**読解文:**
作者は、大人気漫画『ゴールデンカムイ』などを描かれた野田サトル先生です。

実は野田サトル先生は『ゴールデンカムイ』で一躍有名になる前に、『ゴーリーは前しか向かない』『スピナマラダ!』といったアイスホッケーを題材とした漫画を手掛けていらっしゃいます。

『ゴーリーは前しか向かない』は読み切り漫画で、第54回ちばてつや賞ヤング部門大賞を受賞しました。また、『スピナマラダ!』は2011年から2012年の1年間、『ゴールデンカムイ』や『ドッグスレッド』などと同じく『週刊ヤングジャンプ』に連載されました。

『スピナマラダ!』は、アシスタント業がメインだった当時から実力を期待されていた野田先生による渾身の連載作品でしたが、読者からの反応が思うように伸びなかったことから、編集長の「時間を大切にしてほしい」という意向もあってやむなく連載を1年で終了してしまいました。

その後に始まった『ゴールデンカムイ』の連載の裏で、実は野田先生は「もし『ゴールデンカムイ』がヒットしたら、『スピナマラダ!』の完全版を描かせてほしい」と編集長にお願いしていらっしゃったそうです。

そして『ゴールデンカムイ』は見事大ヒットを遂げ、野田先生の念願叶って連載が始まったのが『スピナマラダ!』のリメイク作品である『ドッグスレッド』であるというわけです。

このような連載の背景を知ると、もう読む前から野田先生の『ドッグスレッド』にかける思いの強さが伝わってきますよね。

『スピナマラダ!』と『ドッグスレッド』を見比べてみると、物語の大筋は変わっていませんが、ストーリーの見せ方やキャラクターのデザイン、イラストの迫力がパワーアップしています。

例えば、主人公であるロウに注目してみると、前作よりもキャラクターが際立っている印象を受けます。

喧嘩っ早いところは前作から共通なのですが、「狂犬”王子”」というあだ名がつけられるのも納得の、少々潔癖なところがさらに強調して描かれるようになり、性格の魅力や面白さが増しました。また、顔もより端正になり、王子らしくなりました。

私は今まで、スポ根漫画で喧嘩っ早いキャラクターというとなんとなくガサツなイメージを持っていたのですが、ロウの場合は几帳面で潔癖というギャップがあり、その新鮮さが個人的には好きです。

このように各所でパワーアップしている『ドッグスレッド』を見ていると、『ゴールデンカムイ』で表現力を高めた野田先生が今描くべくして描いていらっしゃる作品なのだとつくづく感じます。

野田先生が11年温めていらっしゃったアイスホッケー物語の本当の結末を、舞台も役者も揃ったこの今見ることができると思うと、期待が高まります。

見どころは「宮森中vs北陵中戦」!

『ドッグスレッド』の最初の見どころは、ロウが助っ人として参戦することになる、宮森中学アイスホッケー部と北陵中学アイスホッケー部の試合です。

このお話でも、進化した野田先生による工夫があちこちに感じられます。『ドッグスレッド』の読者は、アイスホッケーに馴染みのない方がほとんどだと思いますが、そんな方でも一度読めばアイスホッケーを「面白い」と感じることだろうと思います。

**練習用資料:**
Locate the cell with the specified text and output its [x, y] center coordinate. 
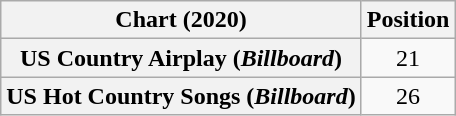
US Hot Country Songs (Billboard) [181, 96]
26 [408, 96]
Chart (2020) [181, 20]
US Country Airplay (Billboard) [181, 58]
Position [408, 20]
21 [408, 58]
Detect which cell encompasses the target text, then output its [X, Y] center coordinate. 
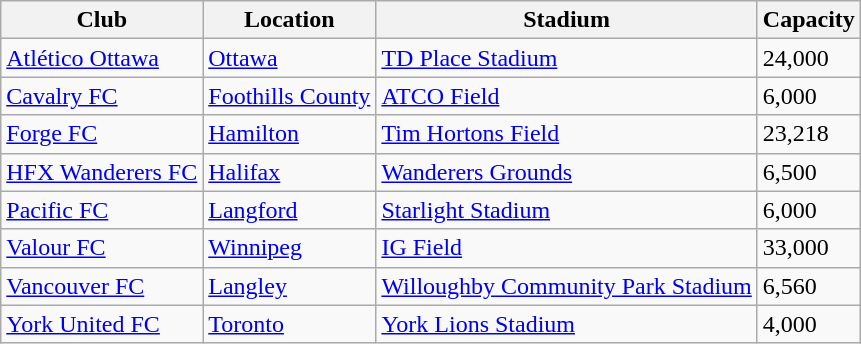
ATCO Field [566, 96]
Tim Hortons Field [566, 134]
Wanderers Grounds [566, 172]
Halifax [290, 172]
4,000 [808, 324]
York Lions Stadium [566, 324]
TD Place Stadium [566, 58]
23,218 [808, 134]
Hamilton [290, 134]
Toronto [290, 324]
Forge FC [102, 134]
Location [290, 20]
6,500 [808, 172]
Langford [290, 210]
IG Field [566, 248]
Vancouver FC [102, 286]
6,560 [808, 286]
York United FC [102, 324]
Atlético Ottawa [102, 58]
Ottawa [290, 58]
Cavalry FC [102, 96]
Pacific FC [102, 210]
Capacity [808, 20]
Club [102, 20]
Langley [290, 286]
Valour FC [102, 248]
HFX Wanderers FC [102, 172]
Willoughby Community Park Stadium [566, 286]
Starlight Stadium [566, 210]
33,000 [808, 248]
Foothills County [290, 96]
Winnipeg [290, 248]
24,000 [808, 58]
Stadium [566, 20]
From the cell containing the given text, extract its center point as (x, y) coordinate. 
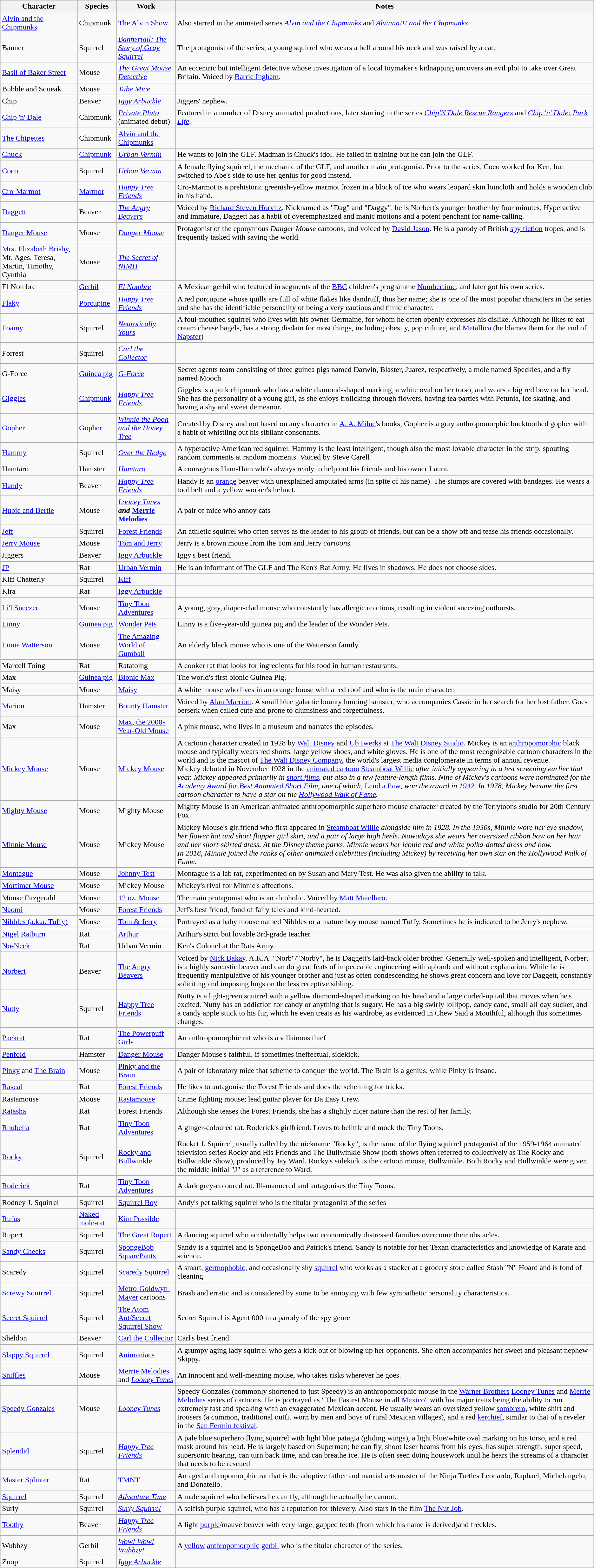
The Atom Ant/Secret Squirrel Show (146, 1317)
Featured in a number of Disney animated productions, later starring in the series Chip'N'Dale Rescue Rangers and Chip 'n' Dale: Park Life. (385, 117)
Scaredy Squirrel (146, 1272)
Toothy (39, 1524)
A Mexican gerbil who featured in segments of the BBC children's programme Numbertime, and later got his own series. (385, 287)
Although she teases the Forest Friends, she has a slightly nicer nature than the rest of her family. (385, 1111)
Sniffles (39, 1375)
A cooker rat that looks for ingredients for his food in human restaurants. (385, 665)
Speedy Gonzales (39, 1409)
A male squirrel who believes he can fly, although he actually he cannot. (385, 1496)
Kiff Chatterly (39, 579)
Slappy Squirrel (39, 1354)
Rodney J. Squirrel (39, 1202)
Basil of Baker Street (39, 72)
Mouse Fitzgerald (39, 898)
Work (146, 6)
Ratatoing (146, 665)
Bounty Hamster (146, 706)
Carl's best friend. (385, 1338)
Jiggers' nephew. (385, 101)
Over the Hedge (146, 452)
Jerry is a brown mouse from the Tom and Jerry cartoons. (385, 543)
Sandy is a squirrel and is SpongeBob and Patrick's friend. Sandy is notable for her Texan characteristics and knowledge of Karate and science. (385, 1251)
Linny is a five-year-old guinea pig and the leader of the Wonder Pets. (385, 624)
A pair of laboratory mice that scheme to conquer the world. The Brain is a genius, while Pinky is insane. (385, 1071)
Neurotically Yours (146, 328)
Handy (39, 485)
The Great Rupert (146, 1235)
Forrest (39, 353)
Mighty Mouse is an American animated anthropomorphic superhero mouse character created by the Terrytoons studio for 20th Century Fox. (385, 810)
No-Neck (39, 946)
Adventure Time (146, 1496)
Foamy (39, 328)
Jeff (39, 531)
Master Splinter (39, 1480)
Private Pluto (animated debut) (146, 117)
A dark grey-coloured rat. Ill-mannered and antagonises the Tiny Toons. (385, 1185)
Flaky (39, 303)
Johnny Test (146, 873)
Arthur (146, 934)
Mrs. Elizabeth Brisby, Mr. Ages, Teresa, Martin, Timothy, Cynthia (39, 262)
Splendid (39, 1451)
A pink mouse, who lives in a museum and narrates the episodes. (385, 727)
A young, gray, diaper-clad mouse who constantly has allergic reactions, resulting in violent sneezing outbursts. (385, 608)
Rocky and Bullwinkle (146, 1156)
Naked mole-rat (97, 1218)
Secret agents team consisting of three guinea pigs named Darwin, Blaster, Juarez, respectively, a mole named Speckles, and a fly named Mooch. (385, 374)
Merrie Melodies and Looney Tunes (146, 1375)
The Powerpuff Girls (146, 1038)
Norbert (39, 971)
Marcell Toing (39, 665)
Hammy (39, 452)
Giggles (39, 399)
Jiggers (39, 555)
Coco (39, 171)
A selfish purple squirrel, who has a reputation for thievery. Also stars in the film The Nut Job. (385, 1508)
The protagonist of the series; a young squirrel who wears a bell around his neck and was raised by a cat. (385, 48)
Nibbles (a.k.a. Tuffy) (39, 922)
Max, the 2000-Year-Old Mouse (146, 727)
Naomi (39, 910)
Nigel Ratburn (39, 934)
12 oz. Mouse (146, 898)
Kira (39, 591)
Iggy's best friend. (385, 555)
Ratasha (39, 1111)
An elderly black mouse who is one of the Watterson family. (385, 645)
Packrat (39, 1038)
Secret Squirrel (39, 1317)
Surly Squirrel (146, 1508)
Mortimer Mouse (39, 885)
An aged anthropomorphic rat that is the adoptive father and martial arts master of the Ninja Turtles Leonardo, Raphael, Michelangelo, and Donatello. (385, 1480)
Kim Possible (146, 1218)
An innocent and well-meaning mouse, who takes risks wherever he goes. (385, 1375)
Scaredy (39, 1272)
JP (39, 567)
A dancing squirrel who accidentally helps two economically distressed families overcome their obstacles. (385, 1235)
An anthropomorphic rat who is a villainous thief (385, 1038)
Roderick (39, 1185)
Jeff's best friend, fond of fairy tales and kind-hearted. (385, 910)
Metro-Goldwyn-Mayer cartoons (146, 1293)
Surly (39, 1508)
Looney Tunes and Merrie Melodies (146, 510)
Minnie Mouse (39, 844)
He wants to join the GLF. Madman is Chuck's idol. He failed in training but he can join the GLF. (385, 154)
Porcupine (97, 303)
Pinky and The Brain (39, 1071)
Rascal (39, 1087)
Zoop (39, 1562)
Marion (39, 706)
Hubie and Bertie (39, 510)
He likes to antagonise the Forest Friends and does the scheming for tricks. (385, 1087)
Looney Tunes (146, 1409)
Ken's Colonel at the Rats Army. (385, 946)
Kiff (146, 579)
Linny (39, 624)
The main protagonist who is an alcoholic. Voiced by Matt Maiellaro. (385, 898)
Bionic Max (146, 677)
Penfold (39, 1054)
Chuck (39, 154)
Notes (385, 6)
Rocky (39, 1156)
Bannertail: The Story of Gray Squirrel (146, 48)
Sandy Cheeks (39, 1251)
Louie Watterson (39, 645)
Daggett (39, 212)
Cro-Marmot (39, 191)
Banner (39, 48)
Species (97, 6)
Li'l Sneezer (39, 608)
Jerry Mouse (39, 543)
Danger Mouse's faithful, if sometimes ineffectual, sidekick. (385, 1054)
The Alvin Show (146, 23)
Screwy Squirrel (39, 1293)
Also starred in the animated series Alvin and the Chipmunks and Alvinnn!!! and the Chipmunks (385, 23)
Rupert (39, 1235)
Arthur's strict but lovable 3rd-grade teacher. (385, 934)
Andy's pet talking squirrel who is the titular protagonist of the series (385, 1202)
Portrayed as a baby mouse named Nibbles or a mature boy mouse named Tuffy. Sometimes he is indicated to be Jerry's nephew. (385, 922)
A light purple/mauve beaver with very large, gapped teeth (from which his name is derived)and freckles. (385, 1524)
Tube Mice (146, 89)
A smart, germophobic, and occasionally shy squirrel who works as a stacker at a grocery store called Stash "N" Hoard and is fond of cleaning (385, 1272)
Sheldon (39, 1338)
Brash and erratic and is considered by some to be annoying with few sympathetic personality characteristics. (385, 1293)
Pinky and the Brain (146, 1071)
Rhubella (39, 1127)
A yellow anthropomorphic gerbil who is the titular character of the series. (385, 1545)
Montague (39, 873)
Marmot (97, 191)
Character (39, 6)
An athletic squirrel who often serves as the leader to his group of friends, but can be a show off and tease his friends occasionally. (385, 531)
Mickey's rival for Minnie's affections. (385, 885)
A pair of mice who annoy cats (385, 510)
Montague is a lab rat, experimented on by Susan and Mary Test. He was also given the ability to talk. (385, 873)
Animaniacs (146, 1354)
The Secret of NIMH (146, 262)
Tom & Jerry (146, 922)
A courageous Ham-Ham who's always ready to help out his friends and his owner Laura. (385, 469)
Winnie the Pooh and the Honey Tree (146, 428)
Chip (39, 101)
Chip 'n' Dale (39, 117)
A ginger-coloured rat. Roderick's girlfriend. Loves to belittle and mock the Tiny Toons. (385, 1127)
Cro-Marmot is a prehistoric greenish-yellow marmot frozen in a block of ice who wears leopard skin loincloth and holds a wooden club in his hand. (385, 191)
A white mouse who lives in an orange house with a red roof and who is the main character. (385, 690)
Bubble and Squeak (39, 89)
Secret Squirrel is Agent 000 in a parody of the spy genre (385, 1317)
Tom and Jerry (146, 543)
Wow! Wow! Wubbzy! (146, 1545)
The Great Mouse Detective (146, 72)
SpongeBob SquarePants (146, 1251)
He is an informant of The GLF and The Ken's Rat Army. He lives in shadows. He does not choose sides. (385, 567)
The Chipettes (39, 138)
Nutty (39, 1008)
The world's first bionic Guinea Pig. (385, 677)
Wubbzy (39, 1545)
TMNT (146, 1480)
Crime fighting mouse; lead guitar player for Da Easy Crew. (385, 1099)
Squirrel Boy (146, 1202)
Rufus (39, 1218)
A grumpy aging lady squirrel who gets a kick out of blowing up her opponents. She often accompanies her sweet and pleasant nephew Skippy. (385, 1354)
The Amazing World of Gumball (146, 645)
Wonder Pets (146, 624)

**短い練習 1:** 読解文にある「例えば、主人公であるロウに注目してみると、前作よりもキャラクターが際立っている印象を受けます。」という一文を英語に訳すと、どうなりますか？
**短い練習 2:** 記録のうち、「ATCO Field [566, 96]」を含む行から「From the cell」を含む行までを、「Stadium」を「Arena」に置き換えて書き直すとどうなりますか？その範囲の行だけを示してください。
読解文と記録は、互いに無関係です。

**解答 1:** For example, when you focus on the protagonist, Rou, you get the impression that the character stands out more than in the previous work.

**解答 2:**
ATCO Field [566, 96]
Tim Hortons Field [566, 134]
Wanderers Grounds [566, 172]
Halifax [290, 172]
4,000 [808, 324]
York Lions Arena [566, 324]
TD Place Arena [566, 58]
23,218 [808, 134]
Hamilton [290, 134]
Toronto [290, 324]
Forge FC [102, 134]
Location [290, 20]
6,500 [808, 172]
Langford [290, 210]
IG Field [566, 248]
Vancouver FC [102, 286]
6,560 [808, 286]
York United FC [102, 324]
Atlético Ottawa [102, 58]
Ottawa [290, 58]
Cavalry FC [102, 96]
Pacific FC [102, 210]
Capacity [808, 20]
Club [102, 20]
Langley [290, 286]
Valour FC [102, 248]
HFX Wanderers FC [102, 172]
Willoughby Community Park Arena [566, 286]
Starlight Arena [566, 210]
33,000 [808, 248]
Foothills County [290, 96]
Winnipeg [290, 248]
24,000 [808, 58]
Arena [566, 20]
From the cell containing the given text, extract its center point as (x, y) coordinate. 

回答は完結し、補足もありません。